Thyroid Cyst Treatment


The thyroid gland, located in the neck, is responsible for controlling the rate at which the body uses energy and makes proteins. Occasionally nodules may form on the thyroid and these cysts may cause pain, bleeding and even a change in voice if they go untreated. Treatment will vary when it comes to thyroid cysts depending on whether they are found to be cancerous when fluid is extracted in a biopsy.

Hormone Suppression Therapy

Levothyroxine, a replacement hormone that replicates the one secreted by the thyroid gland, may be given in pill form to treat benign cysts. According to the Mayo Clinic, the additional thyroid hormone will cause a decrease in TSH (thyroid-stimulating hormone), which allows the thyroid tissue to grow. This will cause the growth on the thyroid to shrink in some cases. Although the therapy may be used in some cases, benign thyroid growths may not cause any problems and may not require shrinking at all unless other complications are present.

Radioactive Iodine

Given in capsule or pill form, radioactive iodine is a treatment that may shrink thyroid nodules, including adenomas or goiters. This treatment will usually make the symptoms of an overactive thyroid go away or improve within 2-3 months.

When the nodules are destroyed, thyroid hormone is released into the body. This event may cause worse symptoms temporarily following treatment. Side effects may include sore throat and neck.

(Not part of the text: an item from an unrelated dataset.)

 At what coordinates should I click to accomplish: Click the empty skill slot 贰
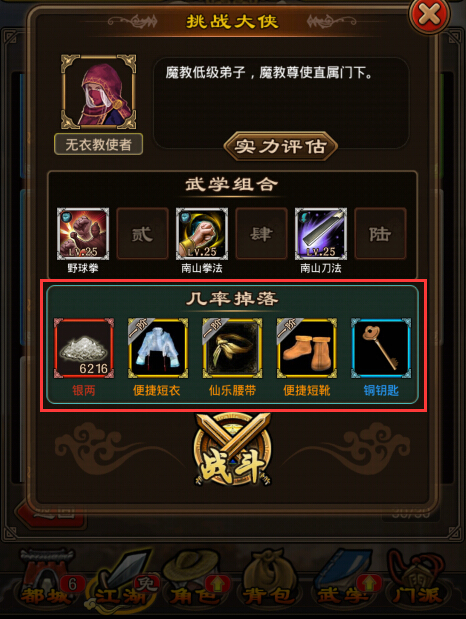[143, 234]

In worst cases, the biopsy reveals the cysts to contain cancerous cells. The typical treatment for a malignant thyroid growth is to have it surgically removed along with the majority of the thyroid tissue. This “near-total thyroidectomy” will obviously reduce the levels of thyroid hormone in the body to insufficient levels and lifelong replacement therapy with levothyroxine will be necessary for normal function. This cancer treatment usually cures the cancer and rarely causes life-threatening problems, according to the American Thyroid Association.

If benign cysts are unable to be effectively treated in non-surgical ways and it grows enough to cause difficulty breathing or swallowing, then surgery may also be used to remove it. Surgery will only be considered for benign growths because of risks that include possible damage to vocal nerves or damage to the parathyroid glands that control the calcium level in the bloodstream.

Wait and See

In the case of a benign thyroid growth of any kind, doctors may suggest waiting it out, according to the Mayo Clinic. Observation of the cyst may be the only precaution ever needed if it does not increase in size. Another biopsy and regular physical exams may be required if changes occur in the growth.